BEGIN Supplied material

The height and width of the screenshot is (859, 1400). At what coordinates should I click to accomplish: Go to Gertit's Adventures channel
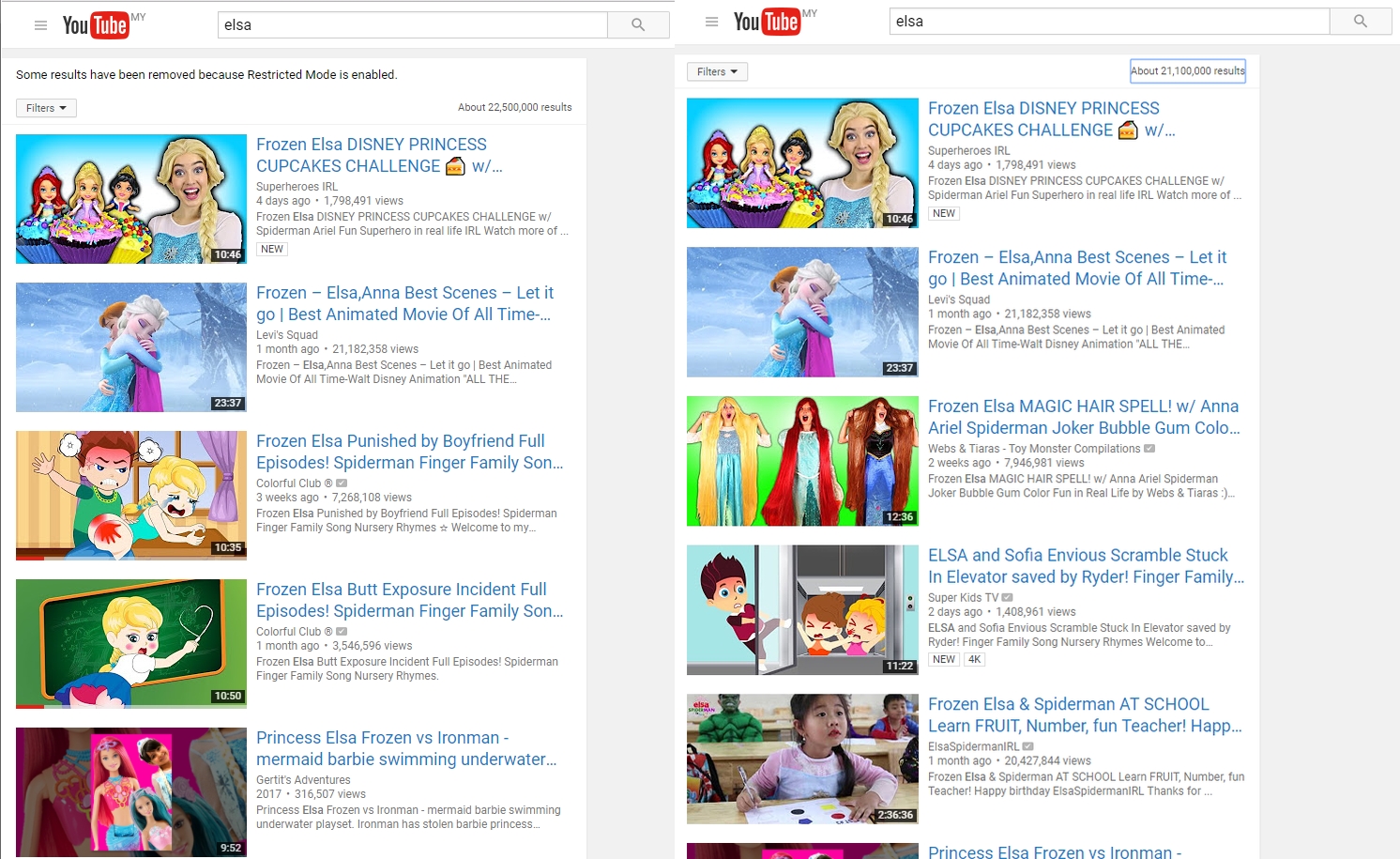[x=303, y=780]
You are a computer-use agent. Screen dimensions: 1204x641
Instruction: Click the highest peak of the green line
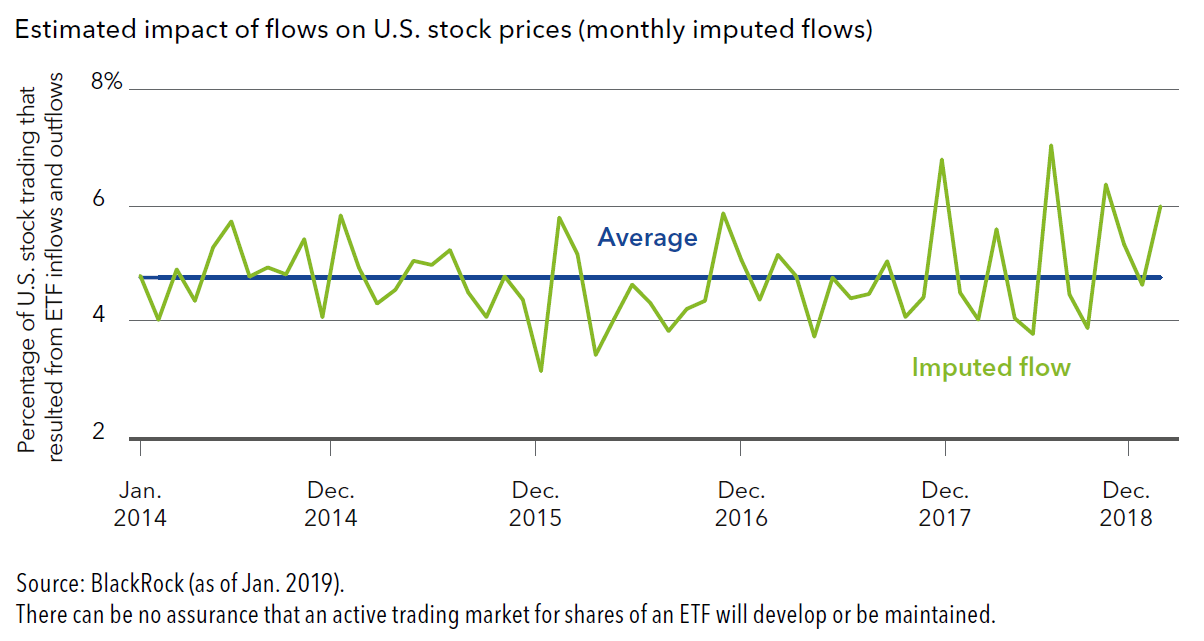click(x=1050, y=146)
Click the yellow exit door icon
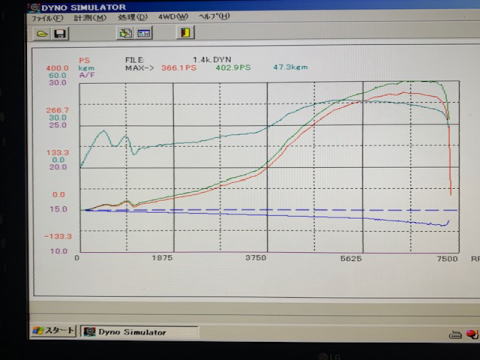The width and height of the screenshot is (480, 360). [185, 32]
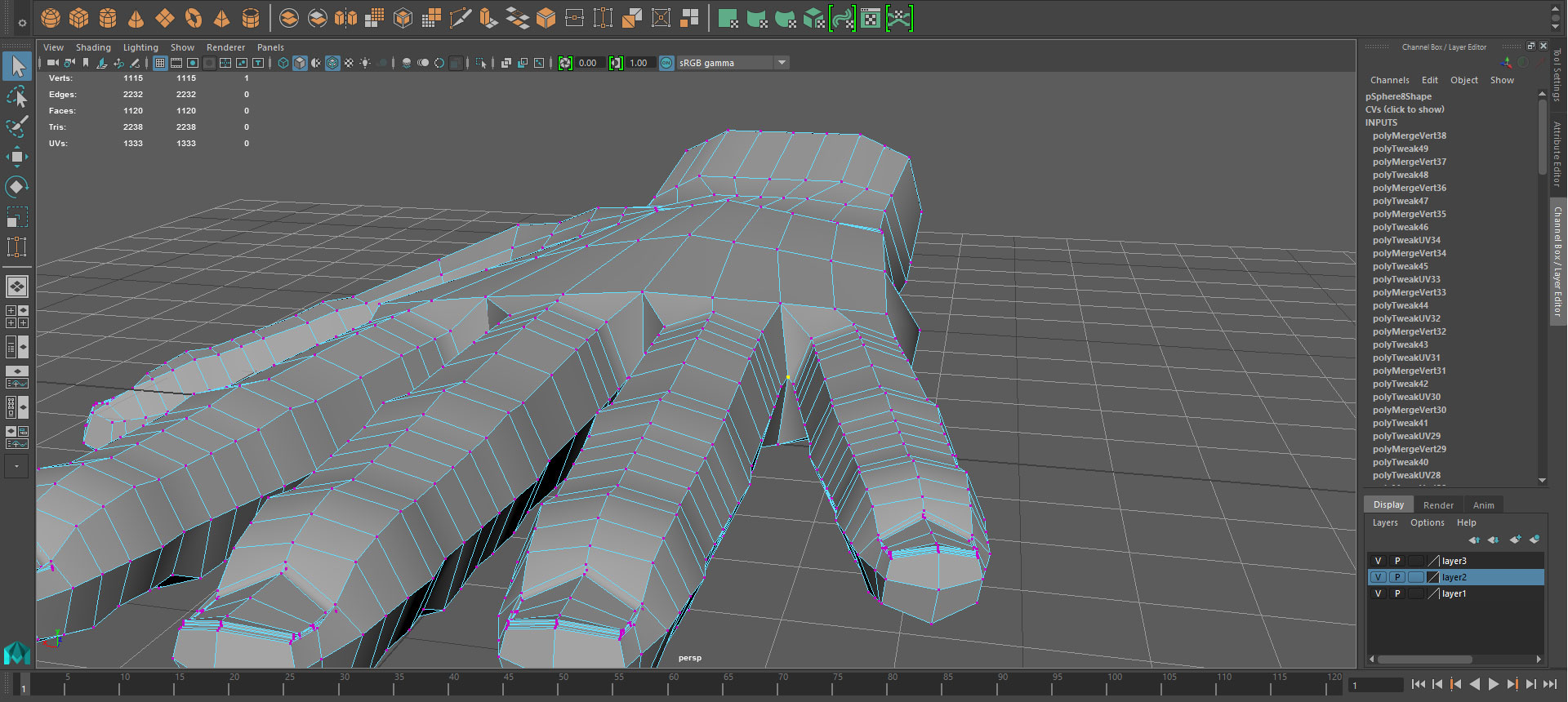The width and height of the screenshot is (1568, 702).
Task: Toggle the viewport grid display button
Action: (x=160, y=63)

END Supplied material

| Instructions to follow |
Your task is to retype all the entries exactly and leave out any pictures.

| Written answer |
The height and width of the screenshot is (859, 1400). At what coordinates should I click to accomplish: Go to Gertit's Adventures channel
[x=303, y=780]
You are a computer-use agent. Screen dimensions: 1204x641
Instruction: Click the highest peak of the green line
click(x=1050, y=146)
Click the yellow exit door icon
The width and height of the screenshot is (480, 360). [185, 32]
The width and height of the screenshot is (1568, 702).
Task: Toggle the viewport grid display button
Action: (x=160, y=63)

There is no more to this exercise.